Its just as well I was driving or I might not have even made it to the bike shop, as twenty craft beer keg lines in the tap room represent an awful lot of temptation, anyway getting a bit carried away there talking about beer time get back on track and talk bikes.


Nic Vieri owner of the Backyard Bike Shop is a proper bike guy and it was great to spend some time chatting with him about all things cycling. Nic's strategy for the shop is to specialise in repairs and high end custom builds and over time he has built up a network of reliable suppliers allowing him to source even the rarest and most unusual frames, wheels and components.


One of the Backyard Bike Shop recent creations combining classic Italian styling with up to date components. This Tommasini X-Fire is kitted out with Simano Dura-Ace on Kryserium Exiliath wheels and completed with Deda finishing kit. I am not really a fan of Italian bikes as a rule but this one I like ... a lot.


Literally underneath the Tyne Bridge, if anyone knows of a cooler location than this for a bike shop then please let me know where it is. Of course anywhere you suggest must also have a coffee shop/cocktail bar, brewery and a tap room oh, and a restaurant, did I mention the restaurant ?

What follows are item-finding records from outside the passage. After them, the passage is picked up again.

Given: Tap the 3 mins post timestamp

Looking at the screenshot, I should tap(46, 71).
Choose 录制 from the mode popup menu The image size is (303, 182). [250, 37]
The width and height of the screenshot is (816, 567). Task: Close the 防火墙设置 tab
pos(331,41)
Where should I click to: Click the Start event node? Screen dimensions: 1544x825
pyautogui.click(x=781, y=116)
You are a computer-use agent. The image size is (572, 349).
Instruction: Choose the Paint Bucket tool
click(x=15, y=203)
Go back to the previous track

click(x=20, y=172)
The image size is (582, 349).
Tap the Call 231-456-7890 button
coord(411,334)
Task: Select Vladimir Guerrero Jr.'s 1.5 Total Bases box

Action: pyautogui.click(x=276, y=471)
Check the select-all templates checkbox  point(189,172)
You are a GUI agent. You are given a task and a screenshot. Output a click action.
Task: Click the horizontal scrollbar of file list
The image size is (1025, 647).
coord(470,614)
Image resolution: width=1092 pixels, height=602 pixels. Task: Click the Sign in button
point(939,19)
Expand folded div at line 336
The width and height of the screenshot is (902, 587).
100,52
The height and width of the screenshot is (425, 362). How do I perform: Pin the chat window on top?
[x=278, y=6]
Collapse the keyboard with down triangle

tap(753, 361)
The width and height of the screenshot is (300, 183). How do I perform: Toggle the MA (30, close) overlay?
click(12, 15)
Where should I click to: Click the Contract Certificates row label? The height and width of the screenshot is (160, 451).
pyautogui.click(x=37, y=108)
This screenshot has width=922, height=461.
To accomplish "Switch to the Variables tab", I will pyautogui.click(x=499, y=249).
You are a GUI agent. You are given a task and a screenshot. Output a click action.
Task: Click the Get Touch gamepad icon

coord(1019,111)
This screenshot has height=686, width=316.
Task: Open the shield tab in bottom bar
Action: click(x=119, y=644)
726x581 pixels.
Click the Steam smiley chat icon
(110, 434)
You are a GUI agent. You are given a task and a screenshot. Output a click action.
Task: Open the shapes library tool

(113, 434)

Along side the bike shop is TRAKOL an eatery specialising in primitive outdoor cooking  indoors ... apparently. Didn't get a chance to sample the food unfortunately but the restaurant looked great, and serves only British produced meat cooked on British charcoal in an open kitchen.



Nic was a great host and gave me a full guided to tour of the development - including the very impressive brewery and tap room.


Just tell the guys at Backyard Bike Shop what your dream bike would look like and they will make it a reality. To make dreams come true Nic has a couple of expert mechanics on his team who both also race bikes at a high level. By coincidence I know one of them, Zeb Kyffin a real rising star of north east cycling who just happens to ride for Ribble Pro Cycling - small world is cycling.


Another recent build a Cinnelli Superstar with Campagnolo Record 12 speed, Miche SWR wheels and finished with Deda Superleggero, I really like this picture and this build.

 
The coffee shop adjoins the bike shop and is only separated by a mesh screen so you can enjoy a coffee while you watch your pride and joy being worked on. 



When the guys in the bike shop down their spanners for the day the coffee shop transforms into a really cool cocktail bar. Above a house special the Nitro Cold Brew - could easily become my new favourite drink. 


 Capturing content on the quayside and plugging the blog with help from Collab Media 



As if a brewery, tap room, bike shop, coffee shop, cocktail bar and a restaurant were not enough every weekend the vibrant Hawker Market opens for business. Right next door to the Backyard Bike Shop it's a great place to go for craft beer and a fantastic selection of street food from a range of independent traders. 


Final picture this week, a night shot of the container community under the Tyne Bridge where the Backyard Bike Shop is located. If this image doesn't make you want to pay them a visit I don't know what will.